The idea of setting up a separate agency to handle exams has not always worked well abroad, writes Education Correspondent, Emmet Oliver
After 80 years of relatively blunder-free administration, the Department of Education is handing the management of the exam system over to an independent body.
During this 80-year period, there have been occasional slip-ups - exam papers were once found rolling around a train station - but overall the management of the exam system has been a model of quiet efficiency.
This year up to 130,000 Junior and Leaving Cert students will be hoping this pattern is maintained. The Minister for Education, Mr Dempsey, who knows a thing or two about introducing change, has decided to set up an exams commission to run this most sensitive of operations.
He is taking this step to relieve some of the administrative pressure on his Department. The Department of Education is arguably the State's most centralised department, with virtually all the major educational functions run out of its Marlborough Street offices or satellite offices in Tullamore and Athlone.

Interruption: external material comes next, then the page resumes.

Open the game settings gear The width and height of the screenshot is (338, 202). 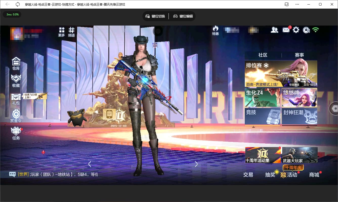point(296,30)
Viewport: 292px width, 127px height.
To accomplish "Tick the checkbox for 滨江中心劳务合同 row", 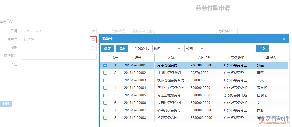I will click(105, 88).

Officials, who are supposed to be dealing with major issues of policy, often spend hours trying to resolve problems affecting local schools. This reached farcical proportions recently when officials had to spend considerable time trying to investigate a TD's complaint that hand dryers in the toilet of one particular primary school were not working.
This obsession with local issues places a serious burden on staff, but the exam system is not far behind. Each year more than 300 different tests have to be administered and the Department produces about 22 million pages of exam-related paperwork.
Some 130,000 candidates sat exams in over 4,500 examination centres this year. Over two million examination components (written, aural/oral, practicals and projects) were marked.
Mr Dempsey will bring a statutory order setting up the exams body before the Oireachtas in the new year. The five-person board of the new commission was named yesterday and all five are experienced education figures, most of them used to running large educational projects. One of them is Mr Martin Newell, secretary of the Central Applications Office.
While the idea of the Department lightening its administrative load will be welcomed, the experience in Britain of outside agencies running exams may not bode well for Irish exam students.
In Britain, the use of outside agencies and private organisations has been nothing short of disastrous. During the summer, the British education secretary, Ms Estelle Morris, had to step down after allegations that some British exam bodies lowered grades to avoid a row about grade inflation. Thousands of students had to have their papers re-marked.
Before that high-profile political resignation, there were other problems. The exams agency Edexcel set a maths question that could not be answered. It also provided the wrong marks to 10,000 students and failed to deliver exam marks to thousands on time.
In August 2000, the Scottish exam system was in turmoil after 17,000 students received incorrect or incomplete exam marks from the independent agency, the Scottish Qualifications Authority.
Mr Dempsey will hope there is no repeat of these blunders here and his decision to appoint such experienced educationalists suggests the chances of serious problems are remote. But in such a sensitive area as exams, where the hopes of thousands are involved, there is no margin for error.